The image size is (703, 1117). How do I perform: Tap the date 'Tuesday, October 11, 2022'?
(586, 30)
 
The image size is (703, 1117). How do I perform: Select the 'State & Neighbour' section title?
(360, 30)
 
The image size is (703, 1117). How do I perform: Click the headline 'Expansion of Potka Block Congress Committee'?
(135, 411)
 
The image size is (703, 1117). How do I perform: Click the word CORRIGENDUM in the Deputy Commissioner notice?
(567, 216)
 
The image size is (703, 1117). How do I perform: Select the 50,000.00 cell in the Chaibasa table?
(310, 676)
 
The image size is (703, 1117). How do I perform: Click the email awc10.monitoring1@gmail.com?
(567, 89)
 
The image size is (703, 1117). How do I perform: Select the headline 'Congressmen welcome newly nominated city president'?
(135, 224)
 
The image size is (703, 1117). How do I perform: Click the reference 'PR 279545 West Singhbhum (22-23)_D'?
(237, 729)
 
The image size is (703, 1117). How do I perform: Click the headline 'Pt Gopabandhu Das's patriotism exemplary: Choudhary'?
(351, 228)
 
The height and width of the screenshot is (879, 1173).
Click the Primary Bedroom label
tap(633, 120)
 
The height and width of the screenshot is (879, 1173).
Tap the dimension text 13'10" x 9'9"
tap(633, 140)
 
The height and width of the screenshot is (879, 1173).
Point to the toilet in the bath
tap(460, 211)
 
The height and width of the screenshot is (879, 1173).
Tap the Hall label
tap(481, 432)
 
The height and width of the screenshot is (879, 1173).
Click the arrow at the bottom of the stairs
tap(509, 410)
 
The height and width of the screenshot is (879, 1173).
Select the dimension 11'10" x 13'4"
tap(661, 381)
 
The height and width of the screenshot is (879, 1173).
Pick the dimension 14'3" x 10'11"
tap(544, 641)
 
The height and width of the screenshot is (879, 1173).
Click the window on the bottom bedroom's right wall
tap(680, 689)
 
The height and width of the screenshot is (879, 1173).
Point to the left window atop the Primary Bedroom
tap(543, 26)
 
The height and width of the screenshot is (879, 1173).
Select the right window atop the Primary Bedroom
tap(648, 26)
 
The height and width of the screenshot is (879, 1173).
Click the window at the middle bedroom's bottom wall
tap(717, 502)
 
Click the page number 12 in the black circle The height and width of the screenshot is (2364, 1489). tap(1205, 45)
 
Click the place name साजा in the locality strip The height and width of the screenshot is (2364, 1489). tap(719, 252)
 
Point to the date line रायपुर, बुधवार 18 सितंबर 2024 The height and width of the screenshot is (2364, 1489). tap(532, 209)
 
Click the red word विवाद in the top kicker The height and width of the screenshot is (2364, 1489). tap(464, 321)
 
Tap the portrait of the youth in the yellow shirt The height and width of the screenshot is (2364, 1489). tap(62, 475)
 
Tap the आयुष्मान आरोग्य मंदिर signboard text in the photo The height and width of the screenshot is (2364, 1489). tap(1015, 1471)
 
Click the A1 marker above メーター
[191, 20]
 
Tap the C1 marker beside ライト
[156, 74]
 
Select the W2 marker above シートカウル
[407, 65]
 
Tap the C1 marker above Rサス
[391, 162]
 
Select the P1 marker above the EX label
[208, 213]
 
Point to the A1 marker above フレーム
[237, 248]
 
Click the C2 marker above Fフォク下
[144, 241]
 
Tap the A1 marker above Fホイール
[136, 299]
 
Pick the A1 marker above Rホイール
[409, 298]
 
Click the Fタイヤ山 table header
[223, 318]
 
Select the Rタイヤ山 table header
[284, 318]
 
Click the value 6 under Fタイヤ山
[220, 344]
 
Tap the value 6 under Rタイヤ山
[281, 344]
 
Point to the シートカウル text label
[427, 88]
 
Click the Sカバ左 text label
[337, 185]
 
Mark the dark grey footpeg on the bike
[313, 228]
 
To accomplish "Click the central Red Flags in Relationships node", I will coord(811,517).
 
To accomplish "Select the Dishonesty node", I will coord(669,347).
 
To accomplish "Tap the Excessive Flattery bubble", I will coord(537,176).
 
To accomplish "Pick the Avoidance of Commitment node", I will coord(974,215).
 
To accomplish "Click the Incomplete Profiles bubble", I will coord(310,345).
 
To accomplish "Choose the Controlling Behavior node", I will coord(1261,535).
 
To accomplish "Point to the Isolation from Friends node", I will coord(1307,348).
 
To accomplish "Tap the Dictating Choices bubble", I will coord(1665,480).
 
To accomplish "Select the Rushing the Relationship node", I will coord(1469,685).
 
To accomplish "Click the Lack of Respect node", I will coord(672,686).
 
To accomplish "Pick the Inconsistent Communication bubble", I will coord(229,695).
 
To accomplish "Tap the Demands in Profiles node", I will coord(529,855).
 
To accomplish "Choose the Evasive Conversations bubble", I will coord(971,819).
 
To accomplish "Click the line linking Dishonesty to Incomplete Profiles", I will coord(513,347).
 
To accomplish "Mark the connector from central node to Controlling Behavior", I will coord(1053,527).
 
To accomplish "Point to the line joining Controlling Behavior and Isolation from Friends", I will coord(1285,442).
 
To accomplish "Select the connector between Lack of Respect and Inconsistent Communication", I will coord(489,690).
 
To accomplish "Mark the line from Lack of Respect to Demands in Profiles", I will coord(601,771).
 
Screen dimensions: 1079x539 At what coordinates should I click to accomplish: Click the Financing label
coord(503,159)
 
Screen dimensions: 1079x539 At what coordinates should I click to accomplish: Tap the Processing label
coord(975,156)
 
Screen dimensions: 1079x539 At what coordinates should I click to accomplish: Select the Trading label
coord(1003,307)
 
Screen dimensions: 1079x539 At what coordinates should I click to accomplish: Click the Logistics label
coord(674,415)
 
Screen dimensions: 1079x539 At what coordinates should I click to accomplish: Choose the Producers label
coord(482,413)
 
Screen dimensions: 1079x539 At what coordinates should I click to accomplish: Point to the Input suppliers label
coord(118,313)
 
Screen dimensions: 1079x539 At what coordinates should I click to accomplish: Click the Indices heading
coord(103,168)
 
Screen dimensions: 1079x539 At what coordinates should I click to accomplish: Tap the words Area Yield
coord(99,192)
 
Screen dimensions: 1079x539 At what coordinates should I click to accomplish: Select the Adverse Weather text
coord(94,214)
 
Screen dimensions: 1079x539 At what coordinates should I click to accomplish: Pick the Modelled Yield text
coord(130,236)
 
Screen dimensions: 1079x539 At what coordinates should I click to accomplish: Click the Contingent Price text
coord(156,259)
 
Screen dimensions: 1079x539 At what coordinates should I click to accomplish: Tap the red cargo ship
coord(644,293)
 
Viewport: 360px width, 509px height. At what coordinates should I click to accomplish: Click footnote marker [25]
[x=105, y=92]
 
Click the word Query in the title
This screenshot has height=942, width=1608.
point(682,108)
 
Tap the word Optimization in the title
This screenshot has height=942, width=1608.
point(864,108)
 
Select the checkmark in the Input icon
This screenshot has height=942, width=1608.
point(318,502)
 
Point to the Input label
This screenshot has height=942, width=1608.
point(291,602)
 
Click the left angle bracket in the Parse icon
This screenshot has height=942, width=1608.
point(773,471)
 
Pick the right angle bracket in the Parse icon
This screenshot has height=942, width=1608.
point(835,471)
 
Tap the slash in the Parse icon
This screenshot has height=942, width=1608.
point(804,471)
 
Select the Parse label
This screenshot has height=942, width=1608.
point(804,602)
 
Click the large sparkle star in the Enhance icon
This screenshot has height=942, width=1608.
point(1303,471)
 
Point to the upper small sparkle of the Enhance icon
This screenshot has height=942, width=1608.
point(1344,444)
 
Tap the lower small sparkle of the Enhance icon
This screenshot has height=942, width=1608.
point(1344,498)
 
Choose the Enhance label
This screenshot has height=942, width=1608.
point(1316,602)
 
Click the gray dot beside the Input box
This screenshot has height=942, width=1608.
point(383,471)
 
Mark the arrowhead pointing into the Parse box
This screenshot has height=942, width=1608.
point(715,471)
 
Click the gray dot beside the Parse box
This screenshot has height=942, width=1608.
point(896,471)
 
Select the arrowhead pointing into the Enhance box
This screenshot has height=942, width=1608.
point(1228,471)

_What is required_: Please return the stretch of lines from the very first one through the line that contains "tap(648, 26)", both ends included, reproducing each one verbatim.

_Finished task_:
The image size is (703, 1117). How do I perform: Tap the date 'Tuesday, October 11, 2022'?
(586, 30)
 
The image size is (703, 1117). How do I perform: Select the 'State & Neighbour' section title?
(360, 30)
 
The image size is (703, 1117). How do I perform: Click the headline 'Expansion of Potka Block Congress Committee'?
(135, 411)
 
The image size is (703, 1117). How do I perform: Click the word CORRIGENDUM in the Deputy Commissioner notice?
(567, 216)
 
The image size is (703, 1117). How do I perform: Select the 50,000.00 cell in the Chaibasa table?
(310, 676)
 
The image size is (703, 1117). How do I perform: Click the email awc10.monitoring1@gmail.com?
(567, 89)
 
The image size is (703, 1117). How do I perform: Select the headline 'Congressmen welcome newly nominated city president'?
(135, 224)
 
The image size is (703, 1117). How do I perform: Click the reference 'PR 279545 West Singhbhum (22-23)_D'?
(237, 729)
 
The image size is (703, 1117). How do I perform: Click the headline 'Pt Gopabandhu Das's patriotism exemplary: Choudhary'?
(351, 228)
 
The height and width of the screenshot is (879, 1173).
Click the Primary Bedroom label
tap(633, 120)
 
The height and width of the screenshot is (879, 1173).
Tap the dimension text 13'10" x 9'9"
tap(633, 140)
 
The height and width of the screenshot is (879, 1173).
Point to the toilet in the bath
tap(460, 211)
 
The height and width of the screenshot is (879, 1173).
Tap the Hall label
tap(481, 432)
 
The height and width of the screenshot is (879, 1173).
Click the arrow at the bottom of the stairs
tap(509, 410)
 
The height and width of the screenshot is (879, 1173).
Select the dimension 11'10" x 13'4"
tap(661, 381)
 
The height and width of the screenshot is (879, 1173).
Pick the dimension 14'3" x 10'11"
tap(544, 641)
 
The height and width of the screenshot is (879, 1173).
Click the window on the bottom bedroom's right wall
tap(680, 689)
 
The height and width of the screenshot is (879, 1173).
Point to the left window atop the Primary Bedroom
tap(543, 26)
 
The height and width of the screenshot is (879, 1173).
Select the right window atop the Primary Bedroom
tap(648, 26)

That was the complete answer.